Silviu Major·Founder, Fiveleaf··Updated

There is no shortage of impressive statistics about conversational AI. Vendors publish them constantly: 90% containment, 95% accuracy, eightfold return on investment. The problem is that most of these numbers are either measuring the wrong thing, measuring it in a way designed to flatter, or quietly redefining the words to make a weak result look strong.

This piece is an attempt to do the opposite. We have gathered the independent performance data on conversational AI, covering resolution rates, containment, satisfaction, accuracy and cost, and tried to read it honestly, including where it is unflattering. The single most important lesson in the whole field is buried in the definitions, so we start there, because if you do not understand the metrics you will be sold a number that means nothing.

The metric that hides everything: containment is not resolution

The most-quoted performance number for a conversational agent is its containment rate, the percentage of conversations the AI handled without passing to a human. It is also the most misleading single number in the category, and understanding why is the key that unlocks everything else.

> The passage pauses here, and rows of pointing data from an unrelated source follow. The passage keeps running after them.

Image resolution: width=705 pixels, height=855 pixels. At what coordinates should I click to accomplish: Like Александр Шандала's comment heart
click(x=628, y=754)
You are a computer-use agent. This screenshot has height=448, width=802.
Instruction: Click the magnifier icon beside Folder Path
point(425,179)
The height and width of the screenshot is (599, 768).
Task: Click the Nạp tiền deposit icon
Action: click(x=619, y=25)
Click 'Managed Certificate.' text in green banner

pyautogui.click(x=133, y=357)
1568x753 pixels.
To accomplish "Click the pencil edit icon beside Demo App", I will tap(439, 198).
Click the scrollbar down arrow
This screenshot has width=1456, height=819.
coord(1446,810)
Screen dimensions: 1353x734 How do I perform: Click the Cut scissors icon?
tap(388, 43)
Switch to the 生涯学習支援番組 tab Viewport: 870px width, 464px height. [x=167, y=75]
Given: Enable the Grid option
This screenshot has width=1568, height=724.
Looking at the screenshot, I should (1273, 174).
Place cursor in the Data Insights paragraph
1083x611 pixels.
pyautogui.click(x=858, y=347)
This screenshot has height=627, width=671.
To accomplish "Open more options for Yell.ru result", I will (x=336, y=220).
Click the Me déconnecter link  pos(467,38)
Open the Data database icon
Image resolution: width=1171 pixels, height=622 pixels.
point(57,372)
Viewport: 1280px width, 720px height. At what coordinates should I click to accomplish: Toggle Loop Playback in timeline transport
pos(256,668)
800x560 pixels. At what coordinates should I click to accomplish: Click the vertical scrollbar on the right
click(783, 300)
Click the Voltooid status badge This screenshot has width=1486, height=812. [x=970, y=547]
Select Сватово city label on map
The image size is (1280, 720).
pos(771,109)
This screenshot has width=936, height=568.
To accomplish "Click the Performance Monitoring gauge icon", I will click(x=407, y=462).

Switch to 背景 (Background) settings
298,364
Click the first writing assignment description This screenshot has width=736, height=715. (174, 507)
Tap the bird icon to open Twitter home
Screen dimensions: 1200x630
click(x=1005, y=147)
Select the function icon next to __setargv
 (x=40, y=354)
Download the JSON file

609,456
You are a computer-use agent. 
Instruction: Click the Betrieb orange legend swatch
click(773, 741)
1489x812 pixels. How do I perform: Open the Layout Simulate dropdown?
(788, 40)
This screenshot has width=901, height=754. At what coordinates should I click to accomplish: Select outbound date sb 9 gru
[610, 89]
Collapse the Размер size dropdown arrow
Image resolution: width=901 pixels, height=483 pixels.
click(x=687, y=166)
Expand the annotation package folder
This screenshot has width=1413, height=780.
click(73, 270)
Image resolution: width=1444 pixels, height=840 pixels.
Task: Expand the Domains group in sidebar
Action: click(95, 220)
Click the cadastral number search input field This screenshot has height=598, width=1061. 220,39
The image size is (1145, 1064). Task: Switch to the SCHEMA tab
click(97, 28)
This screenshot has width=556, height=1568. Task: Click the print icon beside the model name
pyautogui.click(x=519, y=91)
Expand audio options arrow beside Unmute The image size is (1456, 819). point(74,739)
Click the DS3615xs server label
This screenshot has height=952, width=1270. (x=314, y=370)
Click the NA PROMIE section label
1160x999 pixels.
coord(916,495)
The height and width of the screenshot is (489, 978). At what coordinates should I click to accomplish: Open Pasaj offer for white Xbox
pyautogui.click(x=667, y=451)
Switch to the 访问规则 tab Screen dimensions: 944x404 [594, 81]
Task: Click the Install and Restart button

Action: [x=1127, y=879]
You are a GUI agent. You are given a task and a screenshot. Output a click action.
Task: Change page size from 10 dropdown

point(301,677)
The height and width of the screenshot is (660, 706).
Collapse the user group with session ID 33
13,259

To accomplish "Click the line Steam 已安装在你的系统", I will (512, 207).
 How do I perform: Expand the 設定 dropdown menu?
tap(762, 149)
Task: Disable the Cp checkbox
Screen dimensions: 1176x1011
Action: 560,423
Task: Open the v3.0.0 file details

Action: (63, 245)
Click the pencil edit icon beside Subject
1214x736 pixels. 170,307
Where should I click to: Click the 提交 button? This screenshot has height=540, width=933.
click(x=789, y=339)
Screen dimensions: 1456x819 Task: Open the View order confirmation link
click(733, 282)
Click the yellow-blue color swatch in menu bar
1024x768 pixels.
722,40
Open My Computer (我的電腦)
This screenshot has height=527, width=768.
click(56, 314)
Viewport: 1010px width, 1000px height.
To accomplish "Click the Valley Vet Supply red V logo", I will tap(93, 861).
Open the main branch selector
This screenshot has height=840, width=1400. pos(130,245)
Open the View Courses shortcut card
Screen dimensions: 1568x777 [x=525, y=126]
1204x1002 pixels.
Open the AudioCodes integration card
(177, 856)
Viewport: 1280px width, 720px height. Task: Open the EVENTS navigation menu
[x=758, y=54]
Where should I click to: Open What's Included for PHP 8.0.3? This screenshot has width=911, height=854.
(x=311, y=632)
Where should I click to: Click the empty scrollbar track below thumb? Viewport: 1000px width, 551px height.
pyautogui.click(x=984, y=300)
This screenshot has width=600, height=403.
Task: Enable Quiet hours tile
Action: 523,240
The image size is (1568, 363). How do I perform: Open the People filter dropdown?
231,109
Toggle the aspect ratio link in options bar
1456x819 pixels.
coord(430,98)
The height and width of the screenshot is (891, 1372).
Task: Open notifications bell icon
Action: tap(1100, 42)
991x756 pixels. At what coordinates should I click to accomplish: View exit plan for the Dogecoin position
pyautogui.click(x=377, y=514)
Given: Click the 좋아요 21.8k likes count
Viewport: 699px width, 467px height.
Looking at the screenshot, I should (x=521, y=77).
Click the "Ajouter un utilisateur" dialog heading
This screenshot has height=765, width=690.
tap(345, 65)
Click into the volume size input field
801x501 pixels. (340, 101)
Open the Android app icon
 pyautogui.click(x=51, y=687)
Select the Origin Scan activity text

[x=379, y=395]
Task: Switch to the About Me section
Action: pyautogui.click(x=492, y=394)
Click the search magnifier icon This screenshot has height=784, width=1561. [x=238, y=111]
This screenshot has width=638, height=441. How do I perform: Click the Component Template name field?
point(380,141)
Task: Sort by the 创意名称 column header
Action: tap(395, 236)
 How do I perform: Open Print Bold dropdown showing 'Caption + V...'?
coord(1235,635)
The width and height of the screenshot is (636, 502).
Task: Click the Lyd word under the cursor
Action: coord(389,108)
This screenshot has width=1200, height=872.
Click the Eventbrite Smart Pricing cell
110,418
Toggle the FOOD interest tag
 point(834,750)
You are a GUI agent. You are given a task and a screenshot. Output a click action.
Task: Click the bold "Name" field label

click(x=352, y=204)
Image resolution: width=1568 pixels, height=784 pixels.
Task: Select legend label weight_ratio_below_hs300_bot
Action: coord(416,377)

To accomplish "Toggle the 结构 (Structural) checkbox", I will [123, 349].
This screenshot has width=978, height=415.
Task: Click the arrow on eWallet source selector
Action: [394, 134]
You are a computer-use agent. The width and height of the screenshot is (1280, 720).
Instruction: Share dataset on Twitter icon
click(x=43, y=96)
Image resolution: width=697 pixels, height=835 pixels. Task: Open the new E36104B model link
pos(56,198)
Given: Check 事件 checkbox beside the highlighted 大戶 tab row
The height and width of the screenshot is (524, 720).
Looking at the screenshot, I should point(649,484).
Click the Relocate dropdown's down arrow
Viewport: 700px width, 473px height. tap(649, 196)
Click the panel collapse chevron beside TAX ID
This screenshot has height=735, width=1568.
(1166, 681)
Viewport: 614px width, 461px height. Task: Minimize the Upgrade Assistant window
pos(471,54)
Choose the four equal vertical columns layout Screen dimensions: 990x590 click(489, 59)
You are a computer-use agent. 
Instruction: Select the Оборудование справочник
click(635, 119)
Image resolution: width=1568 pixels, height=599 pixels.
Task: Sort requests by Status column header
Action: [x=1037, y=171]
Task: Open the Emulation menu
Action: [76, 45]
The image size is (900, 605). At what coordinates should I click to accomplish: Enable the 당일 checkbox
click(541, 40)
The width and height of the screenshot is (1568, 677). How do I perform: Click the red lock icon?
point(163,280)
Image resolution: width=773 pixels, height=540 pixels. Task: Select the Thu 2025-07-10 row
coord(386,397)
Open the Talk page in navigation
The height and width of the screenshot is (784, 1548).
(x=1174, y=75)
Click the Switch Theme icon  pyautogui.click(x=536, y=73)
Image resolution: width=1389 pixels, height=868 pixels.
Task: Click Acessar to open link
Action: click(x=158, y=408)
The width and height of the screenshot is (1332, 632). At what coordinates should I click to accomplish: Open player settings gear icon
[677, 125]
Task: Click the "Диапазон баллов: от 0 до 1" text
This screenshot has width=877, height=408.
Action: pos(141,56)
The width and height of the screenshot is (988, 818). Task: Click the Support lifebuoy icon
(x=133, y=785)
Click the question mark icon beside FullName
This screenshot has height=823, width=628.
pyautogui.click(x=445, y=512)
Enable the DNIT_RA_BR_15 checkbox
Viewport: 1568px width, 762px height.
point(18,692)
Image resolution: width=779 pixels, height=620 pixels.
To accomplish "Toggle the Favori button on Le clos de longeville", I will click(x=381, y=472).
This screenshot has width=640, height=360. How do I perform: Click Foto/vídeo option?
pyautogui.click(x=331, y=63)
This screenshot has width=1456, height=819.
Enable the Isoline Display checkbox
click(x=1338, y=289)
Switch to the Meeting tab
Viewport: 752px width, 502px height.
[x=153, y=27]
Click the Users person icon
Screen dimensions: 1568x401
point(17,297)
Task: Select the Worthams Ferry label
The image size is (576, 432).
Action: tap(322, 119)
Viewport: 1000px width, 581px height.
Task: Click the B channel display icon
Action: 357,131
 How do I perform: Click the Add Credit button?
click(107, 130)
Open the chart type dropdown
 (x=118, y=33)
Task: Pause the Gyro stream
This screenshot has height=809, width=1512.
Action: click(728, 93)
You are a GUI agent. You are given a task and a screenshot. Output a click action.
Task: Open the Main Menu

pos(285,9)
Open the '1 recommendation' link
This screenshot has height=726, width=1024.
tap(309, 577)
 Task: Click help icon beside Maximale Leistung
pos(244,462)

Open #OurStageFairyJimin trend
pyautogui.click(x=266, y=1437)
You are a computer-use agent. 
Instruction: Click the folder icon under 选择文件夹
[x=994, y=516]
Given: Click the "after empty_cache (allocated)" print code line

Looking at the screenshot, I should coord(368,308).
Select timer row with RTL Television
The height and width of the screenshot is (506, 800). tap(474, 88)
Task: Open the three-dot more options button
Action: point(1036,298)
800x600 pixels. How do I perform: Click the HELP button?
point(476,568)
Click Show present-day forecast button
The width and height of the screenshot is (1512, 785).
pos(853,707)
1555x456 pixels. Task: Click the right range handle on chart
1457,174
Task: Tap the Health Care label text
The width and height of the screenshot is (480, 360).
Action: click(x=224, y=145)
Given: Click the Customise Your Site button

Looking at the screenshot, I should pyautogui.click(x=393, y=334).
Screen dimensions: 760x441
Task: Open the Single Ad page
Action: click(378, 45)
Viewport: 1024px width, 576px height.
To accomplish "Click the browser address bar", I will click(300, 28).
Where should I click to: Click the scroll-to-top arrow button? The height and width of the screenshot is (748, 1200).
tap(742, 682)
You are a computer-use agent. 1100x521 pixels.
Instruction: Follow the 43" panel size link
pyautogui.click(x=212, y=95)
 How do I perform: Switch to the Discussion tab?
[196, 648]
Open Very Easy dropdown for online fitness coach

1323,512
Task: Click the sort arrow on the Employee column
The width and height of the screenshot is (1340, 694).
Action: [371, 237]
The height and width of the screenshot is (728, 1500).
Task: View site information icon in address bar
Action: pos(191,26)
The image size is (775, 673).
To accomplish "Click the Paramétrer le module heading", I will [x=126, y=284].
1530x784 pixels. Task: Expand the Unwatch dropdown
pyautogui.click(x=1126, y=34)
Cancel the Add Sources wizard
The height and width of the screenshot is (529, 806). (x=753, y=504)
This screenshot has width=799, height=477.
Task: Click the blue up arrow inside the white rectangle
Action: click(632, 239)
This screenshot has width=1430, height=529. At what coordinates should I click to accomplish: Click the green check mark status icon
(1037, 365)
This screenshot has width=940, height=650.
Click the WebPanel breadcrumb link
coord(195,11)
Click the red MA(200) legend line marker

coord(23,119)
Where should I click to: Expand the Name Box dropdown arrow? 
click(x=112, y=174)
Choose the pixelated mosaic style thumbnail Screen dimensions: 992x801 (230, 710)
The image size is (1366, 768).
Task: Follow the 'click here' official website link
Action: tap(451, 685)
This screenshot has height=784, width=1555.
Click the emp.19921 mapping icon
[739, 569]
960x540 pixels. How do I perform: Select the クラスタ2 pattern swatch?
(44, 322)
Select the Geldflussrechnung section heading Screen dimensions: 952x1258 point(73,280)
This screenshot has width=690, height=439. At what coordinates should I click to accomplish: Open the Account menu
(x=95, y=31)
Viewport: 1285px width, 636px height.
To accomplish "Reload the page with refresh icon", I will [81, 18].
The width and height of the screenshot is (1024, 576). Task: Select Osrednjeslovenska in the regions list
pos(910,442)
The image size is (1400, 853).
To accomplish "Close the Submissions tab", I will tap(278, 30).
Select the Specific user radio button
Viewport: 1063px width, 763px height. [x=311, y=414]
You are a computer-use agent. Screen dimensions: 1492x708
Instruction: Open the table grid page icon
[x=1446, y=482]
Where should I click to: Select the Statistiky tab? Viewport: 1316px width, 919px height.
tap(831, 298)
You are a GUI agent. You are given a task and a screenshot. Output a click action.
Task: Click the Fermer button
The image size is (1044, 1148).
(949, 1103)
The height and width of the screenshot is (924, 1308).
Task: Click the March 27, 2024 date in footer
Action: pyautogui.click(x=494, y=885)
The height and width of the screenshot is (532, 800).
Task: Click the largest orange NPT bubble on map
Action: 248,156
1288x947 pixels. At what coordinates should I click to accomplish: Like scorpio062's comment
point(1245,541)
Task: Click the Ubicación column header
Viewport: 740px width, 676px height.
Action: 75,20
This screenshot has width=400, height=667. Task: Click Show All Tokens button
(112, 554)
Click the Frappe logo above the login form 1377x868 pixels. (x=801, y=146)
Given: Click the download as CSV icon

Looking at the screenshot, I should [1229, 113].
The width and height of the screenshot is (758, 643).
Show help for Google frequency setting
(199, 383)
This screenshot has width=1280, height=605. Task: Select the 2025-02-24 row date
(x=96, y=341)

Containment only measures that the customer did not escalate. It does not measure whether their problem was solved. A customer can complete an entire automated workflow without resolving the underlying issue, give up in frustration, or simply not realise a human option existed. All of those count as contained. A high containment rate can mean the AI is resolving problems brilliantly, or it can mean the AI is a wall that customers cannot get past. The number alone cannot tell you which.

This is why serious practitioners insist that containment be read alongside two other metrics, never on its own. The first is CSAT, customer satisfaction. If containment rises while satisfaction falls, the AI is deflecting customers, not helping them. The second is recontact rate, the customers who return with the same issue within 24 to 72 hours. A high recontact rate is the clearest proof that a contained conversation was not actually resolved, whatever the containment number says.

Read together, these three form what one analysis calls the automation quality triangle: containment, CSAT and recontact as an inseparable set. Rising resolution with stable satisfaction confirms genuinely effective automation. Rising resolution with falling satisfaction signals containment masquerading as resolution. Any vendor who shows you a containment number without the other two is showing you half a picture, and usually the flattering half.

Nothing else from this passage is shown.